Alp Bora im Interview

Der Sänger und Gitarrist Alp Bora erzählt im Gespräch mit Alois Sonnleitner von seinen  Eindrücken im Okzident und Orient, seinen Anfängen in Wien, von Veränderungen in seinem Herkunftsland Türkei, seinen Zukunftsplänen – und davon, wie sehr das Reisen ihn prägt.

Alp Bora, du hattest, zumindest in geografischer Hinsicht, eine bewegte Jugend. In Istanbul zur Welt gekommen, bist du zuerst nach Bagdad, später nach Ankara übersiedelt. Seit mehr als 15 Jahren lebst du in Wien. Nimmst du nach so langer Zeit noch wesentliche Unterschiede zwischen den von dir erlebten Welten wahr?
================
Aufgaben
A) Welche Städte werden im Interview mit Alp Bora genannt? Zähle alle auf.
B) Wie lange lebt Alp Bora laut dem Interview bereits in Wien?
C) Gib aus dem Interview den Abschnitt wortgetreu wieder, der mit „Alp Bora im“ beginnt und mit „erlebten Welten wahr?“ endet.
Die nachstehende Auflistung steht in keinem Zusammenhang mit dem Interview.

Quellenmaterial
================
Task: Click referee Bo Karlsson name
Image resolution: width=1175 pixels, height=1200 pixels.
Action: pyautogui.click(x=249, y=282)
================
Lösungen
A) Istanbul, Bagdad, Ankara und Wien.

B) Er lebt seit mehr als 15 Jahren in Wien.

C)
Alp Bora im Interview

Der Sänger und Gitarrist Alp Bora erzählt im Gespräch mit Alois Sonnleitner von seinen  Eindrücken im Okzident und Orient, seinen Anfängen in Wien, von Veränderungen in seinem Herkunftsland Türkei, seinen Zukunftsplänen – und davon, wie sehr das Reisen ihn prägt.

Alp Bora, du hattest, zumindest in geografischer Hinsicht, eine bewegte Jugend. In Istanbul zur Welt gekommen, bist du zuerst nach Bagdad, später nach Ankara übersiedelt. Seit mehr als 15 Jahren lebst du in Wien. Nimmst du nach so langer Zeit noch wesentliche Unterschiede zwischen den von dir erlebten Welten wahr?